*Exercise directions*. Copy out the rows from the line with "Task: Click the green total amount user icon" to the line with "pos(630,526)", including both of those lines, without changing anything.

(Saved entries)

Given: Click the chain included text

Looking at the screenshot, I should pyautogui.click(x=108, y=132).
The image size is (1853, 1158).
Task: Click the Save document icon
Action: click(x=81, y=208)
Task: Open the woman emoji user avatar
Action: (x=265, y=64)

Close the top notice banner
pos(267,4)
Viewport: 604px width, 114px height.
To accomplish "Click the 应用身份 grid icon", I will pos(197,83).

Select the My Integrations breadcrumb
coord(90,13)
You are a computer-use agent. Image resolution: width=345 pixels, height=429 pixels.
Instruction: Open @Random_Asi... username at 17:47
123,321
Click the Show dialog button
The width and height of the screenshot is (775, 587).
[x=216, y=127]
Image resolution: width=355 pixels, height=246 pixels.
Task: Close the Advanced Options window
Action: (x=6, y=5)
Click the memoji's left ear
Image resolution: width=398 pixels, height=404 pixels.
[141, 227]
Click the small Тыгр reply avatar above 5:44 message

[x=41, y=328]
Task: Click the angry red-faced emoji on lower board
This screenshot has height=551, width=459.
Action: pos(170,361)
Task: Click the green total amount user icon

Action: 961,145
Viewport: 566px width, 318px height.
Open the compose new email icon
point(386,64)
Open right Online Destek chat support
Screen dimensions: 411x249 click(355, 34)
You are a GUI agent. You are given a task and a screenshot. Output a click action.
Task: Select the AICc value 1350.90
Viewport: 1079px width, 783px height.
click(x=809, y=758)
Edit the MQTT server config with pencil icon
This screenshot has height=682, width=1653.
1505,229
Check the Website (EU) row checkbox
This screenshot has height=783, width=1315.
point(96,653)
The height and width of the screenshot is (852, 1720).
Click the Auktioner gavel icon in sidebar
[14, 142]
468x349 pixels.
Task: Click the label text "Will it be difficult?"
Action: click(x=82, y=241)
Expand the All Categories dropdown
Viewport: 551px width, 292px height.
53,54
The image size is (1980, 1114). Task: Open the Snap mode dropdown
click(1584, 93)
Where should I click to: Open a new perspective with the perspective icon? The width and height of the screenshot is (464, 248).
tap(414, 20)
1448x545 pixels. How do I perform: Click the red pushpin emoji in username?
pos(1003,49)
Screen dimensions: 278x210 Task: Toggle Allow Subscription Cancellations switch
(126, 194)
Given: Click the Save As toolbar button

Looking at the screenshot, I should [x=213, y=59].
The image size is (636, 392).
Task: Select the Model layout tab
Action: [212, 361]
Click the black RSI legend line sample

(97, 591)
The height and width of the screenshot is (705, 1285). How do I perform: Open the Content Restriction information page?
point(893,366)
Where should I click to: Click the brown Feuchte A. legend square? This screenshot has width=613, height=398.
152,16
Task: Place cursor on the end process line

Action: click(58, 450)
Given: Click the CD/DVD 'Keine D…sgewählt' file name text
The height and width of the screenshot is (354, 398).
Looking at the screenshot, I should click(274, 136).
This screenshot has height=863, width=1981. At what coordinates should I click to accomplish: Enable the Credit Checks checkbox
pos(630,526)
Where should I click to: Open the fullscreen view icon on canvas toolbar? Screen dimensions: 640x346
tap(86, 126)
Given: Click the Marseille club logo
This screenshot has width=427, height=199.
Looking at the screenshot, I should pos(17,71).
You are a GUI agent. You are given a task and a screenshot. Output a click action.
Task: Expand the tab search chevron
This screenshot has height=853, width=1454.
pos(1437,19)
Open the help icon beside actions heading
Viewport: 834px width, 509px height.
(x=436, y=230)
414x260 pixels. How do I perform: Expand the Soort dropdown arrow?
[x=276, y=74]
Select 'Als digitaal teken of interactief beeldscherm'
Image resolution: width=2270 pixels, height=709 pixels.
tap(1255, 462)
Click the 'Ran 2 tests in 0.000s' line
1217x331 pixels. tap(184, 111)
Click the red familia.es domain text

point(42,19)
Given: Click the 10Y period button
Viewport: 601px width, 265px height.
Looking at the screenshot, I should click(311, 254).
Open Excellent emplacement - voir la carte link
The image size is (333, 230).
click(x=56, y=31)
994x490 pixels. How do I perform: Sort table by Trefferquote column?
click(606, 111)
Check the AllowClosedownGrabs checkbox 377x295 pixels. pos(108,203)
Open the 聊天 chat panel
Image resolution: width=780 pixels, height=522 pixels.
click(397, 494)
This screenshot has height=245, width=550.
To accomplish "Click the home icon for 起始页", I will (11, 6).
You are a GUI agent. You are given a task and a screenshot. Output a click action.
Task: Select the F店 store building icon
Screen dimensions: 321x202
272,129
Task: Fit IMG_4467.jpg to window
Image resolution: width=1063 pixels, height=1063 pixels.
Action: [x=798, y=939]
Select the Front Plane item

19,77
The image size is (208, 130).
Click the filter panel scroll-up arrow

*Solution to the exercise*.
Task: Click the green total amount user icon

Action: 961,145
Viewport: 566px width, 318px height.
Open the compose new email icon
point(386,64)
Open right Online Destek chat support
Screen dimensions: 411x249 click(355, 34)
You are a GUI agent. You are given a task and a screenshot. Output a click action.
Task: Select the AICc value 1350.90
Viewport: 1079px width, 783px height.
click(x=809, y=758)
Edit the MQTT server config with pencil icon
This screenshot has height=682, width=1653.
1505,229
Check the Website (EU) row checkbox
This screenshot has height=783, width=1315.
point(96,653)
The height and width of the screenshot is (852, 1720).
Click the Auktioner gavel icon in sidebar
[14, 142]
468x349 pixels.
Task: Click the label text "Will it be difficult?"
Action: click(x=82, y=241)
Expand the All Categories dropdown
Viewport: 551px width, 292px height.
53,54
The image size is (1980, 1114). Task: Open the Snap mode dropdown
click(1584, 93)
Where should I click to: Open a new perspective with the perspective icon? The width and height of the screenshot is (464, 248).
tap(414, 20)
1448x545 pixels. How do I perform: Click the red pushpin emoji in username?
pos(1003,49)
Screen dimensions: 278x210 Task: Toggle Allow Subscription Cancellations switch
(126, 194)
Given: Click the Save As toolbar button

Looking at the screenshot, I should [x=213, y=59].
The image size is (636, 392).
Task: Select the Model layout tab
Action: [212, 361]
Click the black RSI legend line sample

(97, 591)
The height and width of the screenshot is (705, 1285). How do I perform: Open the Content Restriction information page?
point(893,366)
Where should I click to: Click the brown Feuchte A. legend square? This screenshot has width=613, height=398.
152,16
Task: Place cursor on the end process line

Action: click(58, 450)
Given: Click the CD/DVD 'Keine D…sgewählt' file name text
The height and width of the screenshot is (354, 398).
Looking at the screenshot, I should click(274, 136).
This screenshot has height=863, width=1981. At what coordinates should I click to accomplish: Enable the Credit Checks checkbox
pos(630,526)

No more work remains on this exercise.